Directions: Each entry that follows should be retyped in full and exactly.

Extracted data entries
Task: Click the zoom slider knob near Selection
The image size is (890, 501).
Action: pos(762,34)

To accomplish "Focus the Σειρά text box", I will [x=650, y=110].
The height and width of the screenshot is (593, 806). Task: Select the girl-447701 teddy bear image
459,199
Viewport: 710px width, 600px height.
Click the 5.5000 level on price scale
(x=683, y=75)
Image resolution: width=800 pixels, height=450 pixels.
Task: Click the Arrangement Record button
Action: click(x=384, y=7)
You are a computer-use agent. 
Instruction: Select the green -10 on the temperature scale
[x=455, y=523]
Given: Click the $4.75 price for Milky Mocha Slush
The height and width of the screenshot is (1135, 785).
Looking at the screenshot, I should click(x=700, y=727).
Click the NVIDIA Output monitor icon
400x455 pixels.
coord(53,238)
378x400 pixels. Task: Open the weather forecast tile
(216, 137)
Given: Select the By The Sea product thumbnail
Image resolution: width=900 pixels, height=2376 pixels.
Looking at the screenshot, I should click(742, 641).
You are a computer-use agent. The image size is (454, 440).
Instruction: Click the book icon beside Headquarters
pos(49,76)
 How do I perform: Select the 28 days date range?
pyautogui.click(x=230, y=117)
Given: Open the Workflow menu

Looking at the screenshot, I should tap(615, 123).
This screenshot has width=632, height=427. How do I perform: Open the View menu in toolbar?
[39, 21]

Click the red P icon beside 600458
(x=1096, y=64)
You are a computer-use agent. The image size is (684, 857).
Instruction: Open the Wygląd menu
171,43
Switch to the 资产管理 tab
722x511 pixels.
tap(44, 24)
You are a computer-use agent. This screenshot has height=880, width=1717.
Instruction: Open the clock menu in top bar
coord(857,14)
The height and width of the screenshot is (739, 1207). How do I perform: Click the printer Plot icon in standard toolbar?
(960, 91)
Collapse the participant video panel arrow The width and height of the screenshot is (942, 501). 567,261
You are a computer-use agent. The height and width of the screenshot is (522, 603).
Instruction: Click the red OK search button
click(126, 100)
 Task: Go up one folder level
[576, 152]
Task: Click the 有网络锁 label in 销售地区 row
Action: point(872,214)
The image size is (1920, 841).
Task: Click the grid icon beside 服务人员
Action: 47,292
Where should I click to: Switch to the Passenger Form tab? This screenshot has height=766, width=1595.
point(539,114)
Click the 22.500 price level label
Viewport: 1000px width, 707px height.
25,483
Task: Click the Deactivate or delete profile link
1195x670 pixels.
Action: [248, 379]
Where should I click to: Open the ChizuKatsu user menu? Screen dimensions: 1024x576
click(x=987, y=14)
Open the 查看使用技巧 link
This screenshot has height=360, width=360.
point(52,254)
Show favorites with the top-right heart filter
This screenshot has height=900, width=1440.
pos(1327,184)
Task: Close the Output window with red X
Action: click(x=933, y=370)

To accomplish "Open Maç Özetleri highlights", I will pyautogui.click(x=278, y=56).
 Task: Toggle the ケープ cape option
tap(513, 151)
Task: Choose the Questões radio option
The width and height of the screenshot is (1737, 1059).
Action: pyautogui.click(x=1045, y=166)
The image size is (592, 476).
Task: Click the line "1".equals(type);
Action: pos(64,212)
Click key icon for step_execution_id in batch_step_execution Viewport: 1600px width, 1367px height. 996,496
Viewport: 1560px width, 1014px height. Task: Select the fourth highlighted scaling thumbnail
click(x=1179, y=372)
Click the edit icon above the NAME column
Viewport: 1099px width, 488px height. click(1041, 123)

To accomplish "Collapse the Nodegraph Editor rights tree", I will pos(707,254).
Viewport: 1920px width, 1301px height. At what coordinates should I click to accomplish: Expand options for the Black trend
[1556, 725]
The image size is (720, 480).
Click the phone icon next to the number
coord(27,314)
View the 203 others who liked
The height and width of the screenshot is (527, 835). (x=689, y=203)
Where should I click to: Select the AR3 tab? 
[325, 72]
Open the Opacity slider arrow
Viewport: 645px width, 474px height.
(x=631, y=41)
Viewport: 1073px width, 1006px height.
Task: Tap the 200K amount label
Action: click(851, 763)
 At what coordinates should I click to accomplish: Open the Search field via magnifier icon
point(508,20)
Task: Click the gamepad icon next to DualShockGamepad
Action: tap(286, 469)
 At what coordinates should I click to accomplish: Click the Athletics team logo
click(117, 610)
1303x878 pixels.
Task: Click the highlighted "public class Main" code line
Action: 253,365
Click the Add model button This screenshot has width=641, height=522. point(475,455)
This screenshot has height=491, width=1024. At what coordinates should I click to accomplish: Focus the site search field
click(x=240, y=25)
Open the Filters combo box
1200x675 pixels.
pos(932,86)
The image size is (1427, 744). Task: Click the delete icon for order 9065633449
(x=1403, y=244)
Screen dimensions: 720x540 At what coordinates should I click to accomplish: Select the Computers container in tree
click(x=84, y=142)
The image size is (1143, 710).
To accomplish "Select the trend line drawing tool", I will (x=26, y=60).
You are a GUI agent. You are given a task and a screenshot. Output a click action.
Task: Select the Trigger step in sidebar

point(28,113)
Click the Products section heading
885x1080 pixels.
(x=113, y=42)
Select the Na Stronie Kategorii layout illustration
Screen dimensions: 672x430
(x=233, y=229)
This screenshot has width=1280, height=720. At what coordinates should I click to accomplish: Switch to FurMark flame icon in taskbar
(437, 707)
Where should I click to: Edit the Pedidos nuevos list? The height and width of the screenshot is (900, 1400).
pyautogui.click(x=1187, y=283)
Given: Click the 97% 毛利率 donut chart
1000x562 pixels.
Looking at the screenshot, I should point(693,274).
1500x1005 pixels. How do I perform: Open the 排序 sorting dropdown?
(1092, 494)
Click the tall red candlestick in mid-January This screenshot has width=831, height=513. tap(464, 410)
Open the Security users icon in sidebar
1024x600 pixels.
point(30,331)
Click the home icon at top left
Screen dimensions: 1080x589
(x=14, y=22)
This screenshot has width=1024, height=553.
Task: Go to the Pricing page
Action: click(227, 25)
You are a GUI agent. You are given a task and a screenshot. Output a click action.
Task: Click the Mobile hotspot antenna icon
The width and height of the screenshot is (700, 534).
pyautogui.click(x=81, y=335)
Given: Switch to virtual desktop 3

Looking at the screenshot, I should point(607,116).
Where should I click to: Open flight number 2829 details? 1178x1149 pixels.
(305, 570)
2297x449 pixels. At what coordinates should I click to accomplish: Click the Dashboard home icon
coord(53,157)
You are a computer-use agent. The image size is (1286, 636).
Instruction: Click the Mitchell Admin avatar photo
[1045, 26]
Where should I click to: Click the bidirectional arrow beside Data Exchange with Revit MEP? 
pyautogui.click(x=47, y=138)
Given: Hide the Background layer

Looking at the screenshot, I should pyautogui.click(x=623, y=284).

Response to this task:
Task: Click the zoom slider knob near Selection
The image size is (890, 501).
Action: pos(762,34)

To accomplish "Focus the Σειρά text box", I will [x=650, y=110].
The height and width of the screenshot is (593, 806). Task: Select the girl-447701 teddy bear image
459,199
Viewport: 710px width, 600px height.
Click the 5.5000 level on price scale
(x=683, y=75)
Image resolution: width=800 pixels, height=450 pixels.
Task: Click the Arrangement Record button
Action: click(x=384, y=7)
You are a computer-use agent. 
Instruction: Select the green -10 on the temperature scale
[x=455, y=523]
Given: Click the $4.75 price for Milky Mocha Slush
The height and width of the screenshot is (1135, 785).
Looking at the screenshot, I should click(x=700, y=727).
Click the NVIDIA Output monitor icon
400x455 pixels.
coord(53,238)
378x400 pixels. Task: Open the weather forecast tile
(216, 137)
Given: Select the By The Sea product thumbnail
Image resolution: width=900 pixels, height=2376 pixels.
Looking at the screenshot, I should click(742, 641).
You are a computer-use agent. The image size is (454, 440).
Instruction: Click the book icon beside Headquarters
pos(49,76)
 How do I perform: Select the 28 days date range?
pyautogui.click(x=230, y=117)
Given: Open the Workflow menu

Looking at the screenshot, I should tap(615, 123).
This screenshot has width=632, height=427. How do I perform: Open the View menu in toolbar?
[39, 21]

Click the red P icon beside 600458
(x=1096, y=64)
You are a computer-use agent. The image size is (684, 857).
Instruction: Open the Wygląd menu
171,43
Switch to the 资产管理 tab
722x511 pixels.
tap(44, 24)
You are a computer-use agent. This screenshot has height=880, width=1717.
Instruction: Open the clock menu in top bar
coord(857,14)
The height and width of the screenshot is (739, 1207). How do I perform: Click the printer Plot icon in standard toolbar?
(960, 91)
Collapse the participant video panel arrow The width and height of the screenshot is (942, 501). 567,261
You are a computer-use agent. The height and width of the screenshot is (522, 603).
Instruction: Click the red OK search button
click(126, 100)
 Task: Go up one folder level
[576, 152]
Task: Click the 有网络锁 label in 销售地区 row
Action: point(872,214)
The image size is (1920, 841).
Task: Click the grid icon beside 服务人员
Action: 47,292
Where should I click to: Switch to the Passenger Form tab? This screenshot has height=766, width=1595.
point(539,114)
Click the 22.500 price level label
Viewport: 1000px width, 707px height.
25,483
Task: Click the Deactivate or delete profile link
1195x670 pixels.
Action: [248, 379]
Where should I click to: Open the ChizuKatsu user menu? Screen dimensions: 1024x576
click(x=987, y=14)
Open the 查看使用技巧 link
This screenshot has height=360, width=360.
point(52,254)
Show favorites with the top-right heart filter
This screenshot has height=900, width=1440.
pos(1327,184)
Task: Close the Output window with red X
Action: click(x=933, y=370)

To accomplish "Open Maç Özetleri highlights", I will pyautogui.click(x=278, y=56).
 Task: Toggle the ケープ cape option
tap(513, 151)
Task: Choose the Questões radio option
The width and height of the screenshot is (1737, 1059).
Action: pyautogui.click(x=1045, y=166)
The image size is (592, 476).
Task: Click the line "1".equals(type);
Action: pos(64,212)
Click key icon for step_execution_id in batch_step_execution Viewport: 1600px width, 1367px height. 996,496
Viewport: 1560px width, 1014px height. Task: Select the fourth highlighted scaling thumbnail
click(x=1179, y=372)
Click the edit icon above the NAME column
Viewport: 1099px width, 488px height. click(1041, 123)

To accomplish "Collapse the Nodegraph Editor rights tree", I will pos(707,254).
Viewport: 1920px width, 1301px height. At what coordinates should I click to accomplish: Expand options for the Black trend
[1556, 725]
The image size is (720, 480).
Click the phone icon next to the number
coord(27,314)
View the 203 others who liked
The height and width of the screenshot is (527, 835). (x=689, y=203)
Where should I click to: Select the AR3 tab? 
[325, 72]
Open the Opacity slider arrow
Viewport: 645px width, 474px height.
(x=631, y=41)
Viewport: 1073px width, 1006px height.
Task: Tap the 200K amount label
Action: click(851, 763)
 At what coordinates should I click to accomplish: Open the Search field via magnifier icon
point(508,20)
Task: Click the gamepad icon next to DualShockGamepad
Action: tap(286, 469)
 At what coordinates should I click to accomplish: Click the Athletics team logo
click(117, 610)
1303x878 pixels.
Task: Click the highlighted "public class Main" code line
Action: 253,365
Click the Add model button This screenshot has width=641, height=522. point(475,455)
This screenshot has height=491, width=1024. At what coordinates should I click to accomplish: Focus the site search field
click(x=240, y=25)
Open the Filters combo box
1200x675 pixels.
pos(932,86)
The image size is (1427, 744). Task: Click the delete icon for order 9065633449
(x=1403, y=244)
Screen dimensions: 720x540 At what coordinates should I click to accomplish: Select the Computers container in tree
click(x=84, y=142)
The image size is (1143, 710).
To accomplish "Select the trend line drawing tool", I will (x=26, y=60).
You are a GUI agent. You are given a task and a screenshot. Output a click action.
Task: Select the Trigger step in sidebar

point(28,113)
Click the Products section heading
885x1080 pixels.
(x=113, y=42)
Select the Na Stronie Kategorii layout illustration
Screen dimensions: 672x430
(x=233, y=229)
This screenshot has width=1280, height=720. At what coordinates should I click to accomplish: Switch to FurMark flame icon in taskbar
(437, 707)
Where should I click to: Edit the Pedidos nuevos list? The height and width of the screenshot is (900, 1400).
pyautogui.click(x=1187, y=283)
Given: Click the 97% 毛利率 donut chart
1000x562 pixels.
Looking at the screenshot, I should point(693,274).
1500x1005 pixels. How do I perform: Open the 排序 sorting dropdown?
(1092, 494)
Click the tall red candlestick in mid-January This screenshot has width=831, height=513. tap(464, 410)
Open the Security users icon in sidebar
1024x600 pixels.
point(30,331)
Click the home icon at top left
Screen dimensions: 1080x589
(x=14, y=22)
This screenshot has width=1024, height=553.
Task: Go to the Pricing page
Action: click(227, 25)
You are a GUI agent. You are given a task and a screenshot. Output a click action.
Task: Click the Mobile hotspot antenna icon
The width and height of the screenshot is (700, 534).
pyautogui.click(x=81, y=335)
Given: Switch to virtual desktop 3

Looking at the screenshot, I should point(607,116).
Where should I click to: Open flight number 2829 details? 1178x1149 pixels.
(305, 570)
2297x449 pixels. At what coordinates should I click to accomplish: Click the Dashboard home icon
coord(53,157)
You are a computer-use agent. The image size is (1286, 636).
Instruction: Click the Mitchell Admin avatar photo
[1045, 26]
Where should I click to: Click the bidirectional arrow beside Data Exchange with Revit MEP? 
pyautogui.click(x=47, y=138)
Given: Hide the Background layer

Looking at the screenshot, I should pyautogui.click(x=623, y=284).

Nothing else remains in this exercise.